Дело в том, что мне нравилась физическая работа, – таскать итальянцам мешки с цементом было для меня удовольствием. После долгого сидения в институте размяться было в радость. В один из первых дней прораб отвёл меня к куче мусора в помещении нового корпуса: «Перебросаешь в окошко и уйдёшь. Работай, парень». Вместо положенных четырёх часов я управился за два и был доволен.
Через несколько дней ко мне подошёл пожилой рабочий и спросил, не я ли выкидывал мусор.
– Будешь, молодой человек, теперь с нами работать, со старшими товарищами, раскудрит твою мать.
Человек пять сидели у машины с кирпичом. Они глядели на меня грустными глазами. После моего трудового «подвига» прораб напихал им полные карманы известно чего и сказал, что они разгильдяи и должны равняться на меня. Они были добрые, немолодые люди и учили меня без особой злобы. Мы курили минут двадцать, потом вставали и десять минут передавали кирпичи по цепочке, встав почти вплотную друг к другу. Я уставал от такого труда гораздо сильнее. И я уволился. Пошёл в торговлю.

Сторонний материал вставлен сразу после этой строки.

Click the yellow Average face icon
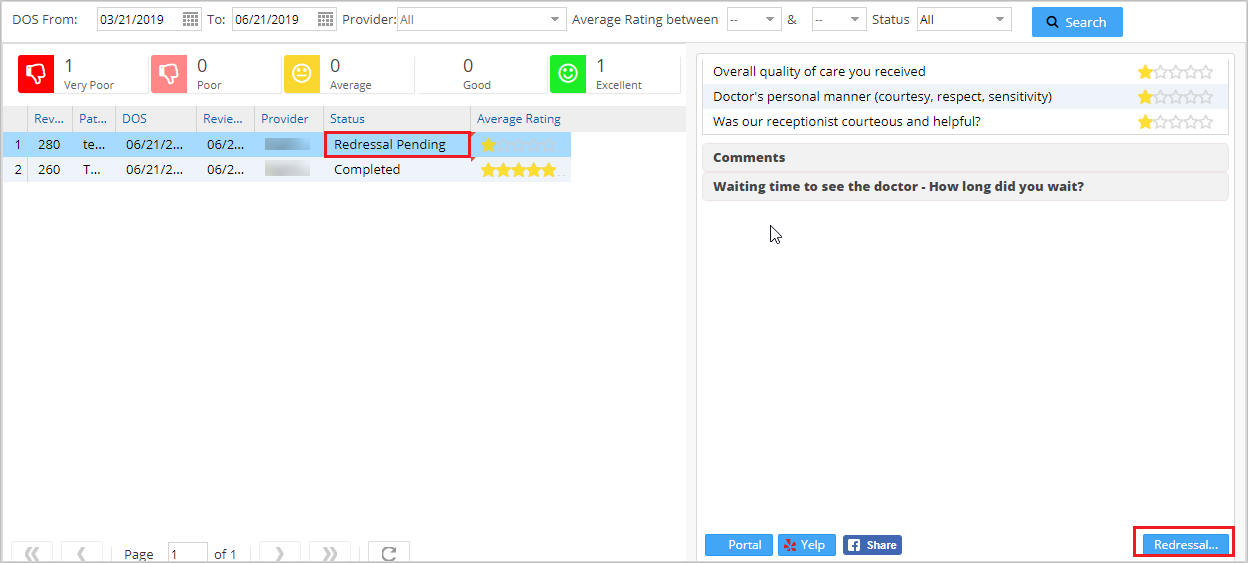The image size is (1248, 563). click(x=302, y=74)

Торговать жвачками у меня не получилось. Обещанные двадцать тысяч в день я не увидел ни разу, а учебных дней пропустил довольно много. Трудно сказать, с чем связана была моя неудача – то ли с тем, что я доверял своему работодателю, то ли с тем, что в Москве слишком много детей и немых. Парень, который поставил меня на точку в фойе станции метро «Кузнецкий Мост», каждое утро подвозил новый товар и вручал мне коробки, повторяя одну и ту же фразу: «Здесь ровно столько-то, можно не пересчитывать». Я расписывался в журнале, расставлял коробки на большом столе и начинал торговать. А вечером, дома, высыпав всё на пол, мы с Алёной пересчитывали оставшееся и подводили итог, и моя дочка тоже сидела среди этого богатства. Она просто купалась в жвачках.

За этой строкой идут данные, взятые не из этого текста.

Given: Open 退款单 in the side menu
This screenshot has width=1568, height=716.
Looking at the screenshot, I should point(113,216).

Дети и немые каждый день крали у меня. Пока я отнимал у одних, крали другие. Немые собирали вкладыши и наклейки с футболистами, дети собирали всё подряд. В конце второй недели, в час пик, когда толпа валом валила, какой-то обкуренный идиот украл со стола дешёвенький «Love is…» и, не разворачивая, засунул себе в рот. Я обогнул стол, взял его левой рукой за отвороты куртки и полез пальцем за щёку. Я очень устал и хотел только вернуть жвачку.